If, he said, religion was the externalization of community, as the French sociologist Émile Durkheim believed, what better place for the Hypnotoad to take root than in Texas, where God and football seem to be worshiped in equal measure.
And what better platform than the Fiesta Bowl, where the notion of communal passion is celebrated because — well, it’s only a game and not, say, the Crusades.
“Mind control has always been a fascinating topic,” Kaplan said of an Orwellian concern that turning on the television or going on social media might allow a malefic force into your brain. “The idea that you could have a toad that could control what you believed and wished and desired and dreamed of — it’s a very powerful character.”
Ah, but we digress to football.
Those hopes and dreams of a national championship, as fanciful as they might have once seemed for T.C.U. players, are now within sight. And so, even with a wink and a nod, the idea that the team is being driven by the appearance of a powerful force is one that the Horned Frogs are at least willing to entertain.

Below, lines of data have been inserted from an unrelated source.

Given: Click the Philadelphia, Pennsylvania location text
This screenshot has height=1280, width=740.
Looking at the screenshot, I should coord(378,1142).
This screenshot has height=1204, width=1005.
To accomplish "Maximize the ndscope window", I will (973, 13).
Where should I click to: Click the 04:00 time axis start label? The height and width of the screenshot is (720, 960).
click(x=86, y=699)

“One time, in the fourth quarter, I’m looking at it, and it’s messing me up,” said Quentin Johnston, the team’s star receiver. “I know the other team is getting messed up.”

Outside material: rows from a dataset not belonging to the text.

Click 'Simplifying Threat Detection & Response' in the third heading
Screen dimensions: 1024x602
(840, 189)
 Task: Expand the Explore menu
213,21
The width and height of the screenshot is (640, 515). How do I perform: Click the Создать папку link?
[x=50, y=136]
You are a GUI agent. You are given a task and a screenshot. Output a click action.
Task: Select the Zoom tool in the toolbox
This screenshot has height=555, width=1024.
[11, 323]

Harris said that when an opposing player had been examined after a hit had left him woozy, he’d told his teammates otherwise. “The Hypnotoad got him,” Harris said. “It bamboozled him.”
The official mascot for Texas Christian is SuperFrog.CreditCredit…LM Otero/Associated Press
It’s unclear how much help the Hypnotoad will be on Saturday.
There will be T-shirts and hoodies, banners and signs paying homage to the Hypnotoad, and ESPN, which is broadcasting the game and owned by Disney, is preparing a relevant segment. But whether the Hypnotoad appears on the video board is up to the game operators of the Fiesta Bowl, though they have been provided video clips.
Michigan, though, appears mostly unconcerned.
Asked how his team had prepared for the Hypnotoad, Michigan defensive back Mike Sainristil said: “The Hypnotoad? What’s the Hypnotoad?”
When the Hypnotoad was explained to Michigan defensive end Mike Morris — it took a moment, and a glance at an image on a reporter’s phone — he scoffed. “We’re Wolverines, bro,” he said. “Try to put a screen in front of us and try to get us hypnotized. We’re just going to go blank and keep playing football. We’re trained soldiers.”
J.J. McCarthy, Michigan’s contemplative and meditative quarterback — that will be him, eyes closed, sitting cross-legged under the goal post before Saturday’s game — has seen cannons and fireworks at Rutgers and heard the third-down bell ringing at Ohio State. He has not yet been fazed.
But he had not, until Thursday, considered the power of the Hypnotoad.
“I appreciate the warning,” he said, offering a fist bump to a reporter. “I’ll be on the lookout for it.”
On that count, he will not be alone.